Texto de leitura:
No caso dos autos, já vimos que o recorrente não primou pela clareza no que diz respeito ao ónus de especificação. No entanto, acaba por ser entendido, ainda que de uma forma minimalista, o que é pretendido.

No que concerne ao artigo 10 dos factos provados, o arguido entende que deveria ser acrescentado ao mesmo “mediante a garantia do imóvel inscrito na matriz predial urbana sob o artigo … da freguesia de …, Viseu”.

Para tanto, faz alusão a um documento junto aos autos (fls. 329).

            O aditamento pretendido é inócuo.

            Mais à frente, quando for abordada a questão da dispensa de pena, perceberemos melhor o motivo da afirmação que acaba de ser feita.

            O facto relevante é a existência do acordo com a Segurança Social. E esse consta dos factos provados.

            Por conseguinte, não há lugar, nesta matéria, a qualquer alteração da matéria de facto.

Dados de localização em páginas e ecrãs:

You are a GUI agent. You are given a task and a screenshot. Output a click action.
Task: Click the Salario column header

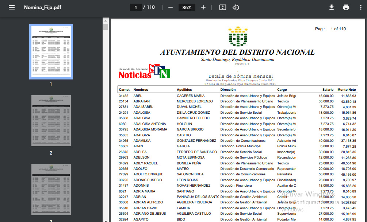[328, 90]
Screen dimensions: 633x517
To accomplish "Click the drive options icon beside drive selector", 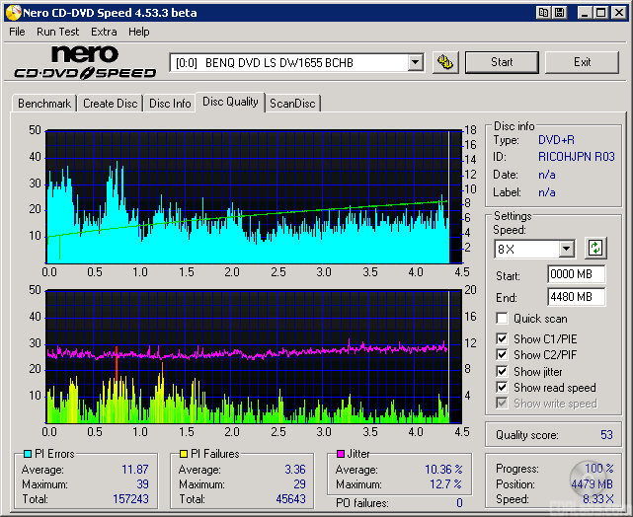I will tap(446, 62).
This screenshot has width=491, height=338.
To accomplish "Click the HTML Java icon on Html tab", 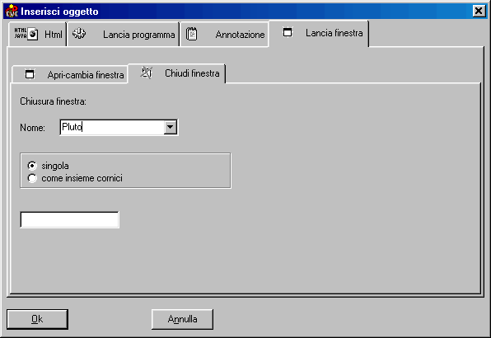I will tap(26, 34).
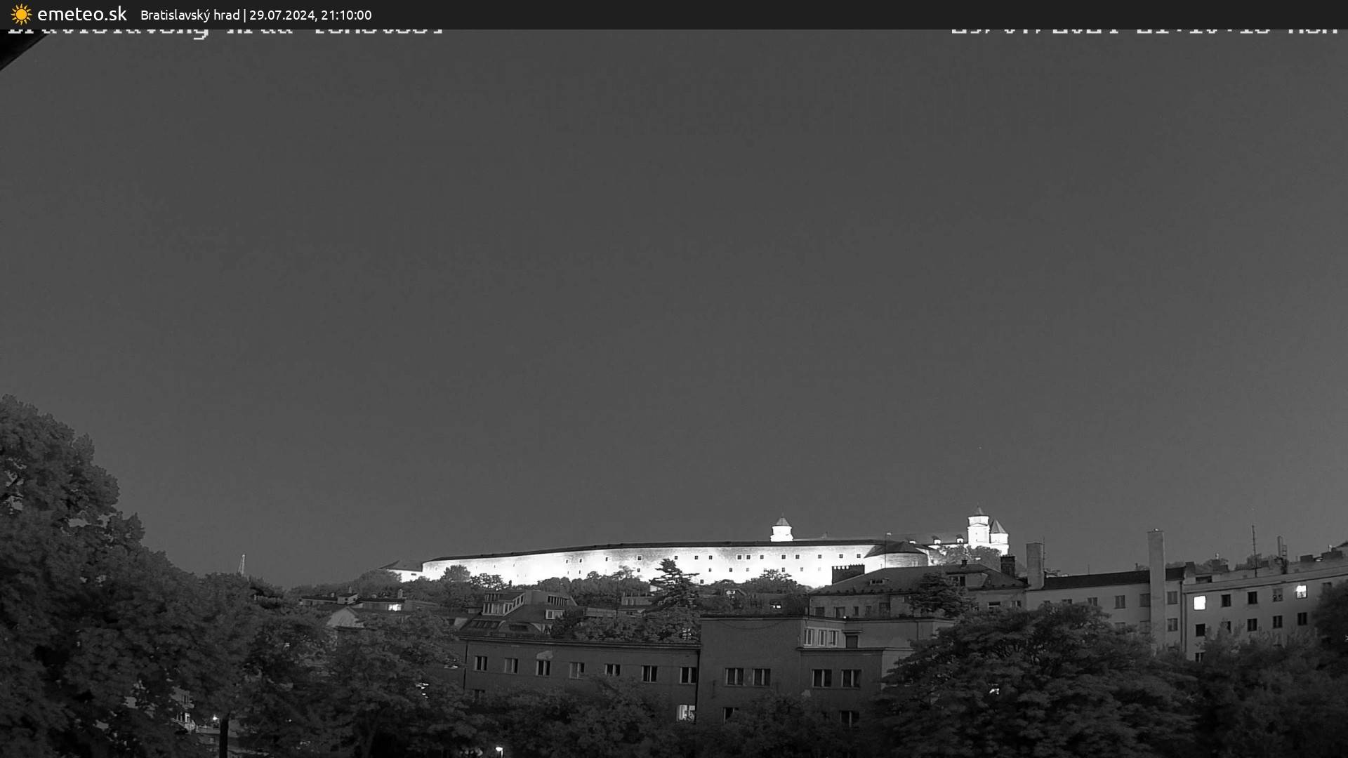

Questão breve A:
Responda, com base no texto de leitura, a estas questões:
(i) Em que folhas dos autos está o documento a que o arguido faz alusão?
(ii) Como é qualificado o aditamento pretendido?
(iii) Qual é o facto relevante?
Questão breve B:
Transcreva do texto de leitura o trecho que vai de "O aditamento pretendido" até "dos factos provados.".
Questão breve C:
Diga se cada afirmação está de acordo com o texto de leitura, citando as palavras que o decidem:
(i) O arguido pretende um acréscimo ao artigo 10 dos factos provados.
(ii) O acordo com a Segurança Social não figura nos factos provados.
(iii) Conclui-se que deve ser alterada a matéria de facto.
As entradas não têm qualquer papel nesta tarefa.

Resultado da tarefa A:
(i) Fls. 329.
(ii) Inócuo.
(iii) A existência do acordo com a Segurança Social.

Resultado da tarefa B:
O aditamento pretendido é inócuo.

            Mais à frente, quando for abordada a questão da dispensa de pena, perceberemos melhor o motivo da afirmação que acaba de ser feita.

            O facto relevante é a existência do acordo com a Segurança Social. E esse consta dos factos provados.

Resultado da tarefa C:
(i) Sim: "o arguido entende que deveria ser acrescentado ao mesmo"
(ii) Não: "E esse consta dos factos provados."
(iii) Não: "não há lugar, nesta matéria, a qualquer alteração da matéria de facto"